MIT is a technology that mimics the interaction between antigens and antibodies to achieve specific recognition of template molecules [24], and its principle is illustrated in Figure 2. Template molecules and functional monomers form complexes in a medium. Polymerization is then initiated by adding cross-linkers, initiators, etc., resulting in the formation of a rigid polymer network [25]. Subsequent removal of the template molecules leaves cavities within the polymer that precisely match the shape and functional groups of the template. These cavities can efficiently and specifically rebind the target molecules, enabling highly selective adsorption of the template [26]. The fabrication process of the SPR sensing chip is shown in Figure 3.
A pre-polymerization solution was prepared by dissolving 103 mg of IBU (0.5 mmol), 0.51 mL of methacrylic acid (MAA, 6 mmol), and 0.12 mL of hydroxyethyl methacrylate (HEMA, 1 mmol) in 7 mL of tetrahydrofuran (THF). The mixture was sonicated for 15 min and then sealed and allowed to stand at 4 °C for 12 h to form stable complexes between the template molecule and the functional monomers. Subsequently, 0.04 mL of ethylene glycol dimethacrylate (EGDMA, 0.21 mmol) was added, followed by sonication for 30 min to ensure homogeneity. The mixture was purged with nitrogen for 25 min to remove oxygen, yielding the final pre-polymerization solution.
The Ag chip with the immobilized initiator was washed with ethanol and dried with nitrogen. The pre-polymerization solution was dropped onto the chip surface, which was quickly covered with a glass slide to prevent solvent evaporation. Polymerization was initiated by irradiating the assembly with a UV-LED light source (wavelength: 365 nm) for 2 h, resulting in the formation of an MIF containing IBU template molecules on the Ag film.
The fabricated MIF-SPR sensor chip was repeatedly washed with a methanol and acetic acid mixture (9:1, v/v) to remove the template molecules, followed by rinsing with water to eliminate residual methanol and acetic acid. Non-imprinted films (NIFs) were prepared following the identical procedure described above, with the only exception being the omission of the IBU template molecule during the preparation of the pre-polymerization solution.

3.3. Setup and Detection

A Kretschmann-configuration angular modulation SPR sensing setup (shown in Figure 4) was employed for detection [27]. Light emitted from a 650 nm wavelength laser source passes through a Grunthaler–Taylor prism(Fujian Forecam Optics Co., Ltd., Fuzhou, China) before entering the sample detection apparatus. The sample detection device consists of a BK7 glass right-angle prism (Fujian Forecam Optics Co., Ltd., Fuzhou, China), an SPR chip, and a flow cell. The fabricated MIF-SPR chip was assembled onto the hypotenuse surface of a right-angle BK7 prism (refractive index = 1.515) using BK7 index-matching oil (refractive index = 1.515). A flow cell was then attached to the prism surface, and a peristaltic pump was used to deliver the sample solution into the flow cell at a constant flow rate of 20 μL/min. The entire assembly was mounted on a motorized rotation stage, allowing the incident angle to be adjusted by rotating the stage. The motorized rotation stage is controlled by a 7SC302 dual-axis motion controller. The entire motion control system was purchased from Beijing Saifan Optoelectronic Instrument Co., Ltd. (Beijing, China). The intensity of the reflected light was recorded by a silicon photodiode detector. Throughout the experiments, the temperature was maintained at 25 °C.

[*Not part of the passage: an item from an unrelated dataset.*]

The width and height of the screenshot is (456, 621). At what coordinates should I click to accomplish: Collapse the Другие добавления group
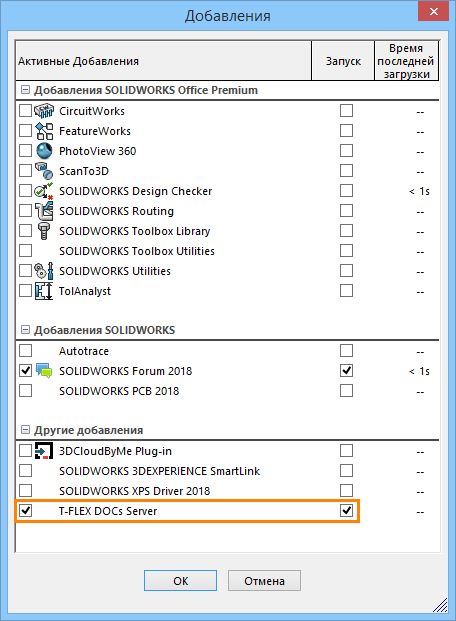coord(25,430)
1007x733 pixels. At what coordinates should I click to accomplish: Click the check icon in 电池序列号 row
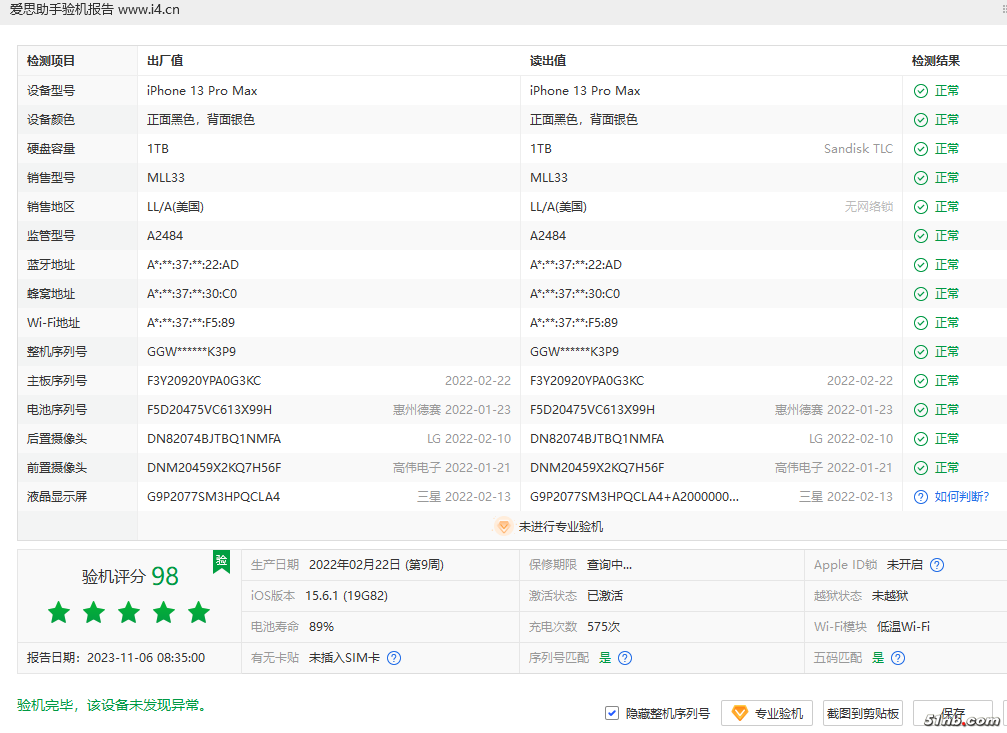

3.4. Contact Angle Measurement and Surface Morphology Characterization

The static contact angles of the MIF/Ag film and the NIF/Ag film were measured using a JY-82B Kruss DSA contact angle goniometer (KINO Industrial Co., New York, NY, USA). Samples larger than 2 mm × 2 mm were placed on the testing platform, and a water droplet was dispensed onto the sample surface via an automatic dosing system to measure the contact angle. The surface morphologies of the Ag film, the modified SAM/Ag film, the molecularly imprinted MIF/Ag film, and the non-imprinted NIF/Ag film were characterized using a Hitachi S-4800 scanning electron microscope (SEM) (Hitachi, Ltd., Tokyo, Japan).

4. Results and Discussion

4.1. Film Characterization

Figure 5 presents the measured water contact angles for the Ag, SAM/Ag, MIF/Ag, and NIF/Ag films. The formation of a hydrophobic SAM layer on the Ag chip surface via covalent bonding between 1-DDT and Ag enhanced surface hydrophobicity, increasing the contact angle from 77.3° for the bare Ag film (Figure 5a) to 104.7° for the SAM/Ag film (Figure 5b). Because hydrophilic monomers were used in their synthesis, both the resulting MIF/Ag and NIF/Ag films have hydrophilic characteristics when using in situ photoinitiated polymerization to form MIF films on Ag chip surfaces. As a result, both of these films’ contact angles are less than 90°. And the MIF/Ag film exhibited stronger surface hydrophilicity than the NIF/Ag film, owing to the presence of more hydrophilic groups (e.g., hydrogen bonds) and molecular cavities on its surface. Consequently, the contact angle of the MIF/Ag film was smaller than that of the NIF/Ag film, as shown in Figure 5c,d.
Figure 6 shows the SEM characterization results of the surface morphologies of the Ag, SAM/Ag, MIF/Ag, and NIF/Ag films. In Figure 6a,b, corresponding to the Ag film and the SAM/Ag film, respectively, the surfaces appear smooth and dense without obvious defects. Figure 6c,d display a polymer film formed via in situ polymerization on the SAM/Ag substrate. After elution of the IBU template molecules, the MIF/Ag film in Figure 6c exhibits distinct and uniformly distributed IBU molecular cavities. In contrast, the NIF/Ag film, which was prepared without the IBU template, lacks such cavities and therefore presents a smooth and dense surface. This is because template molecule IBU was added to MIF during preparation, whereas no IBU was added to NIF. MIF displays imprinting cavities following alternating washing with a mixed solution of methanol and acetic acid (volume ratio 9:1), whereas NIF does not.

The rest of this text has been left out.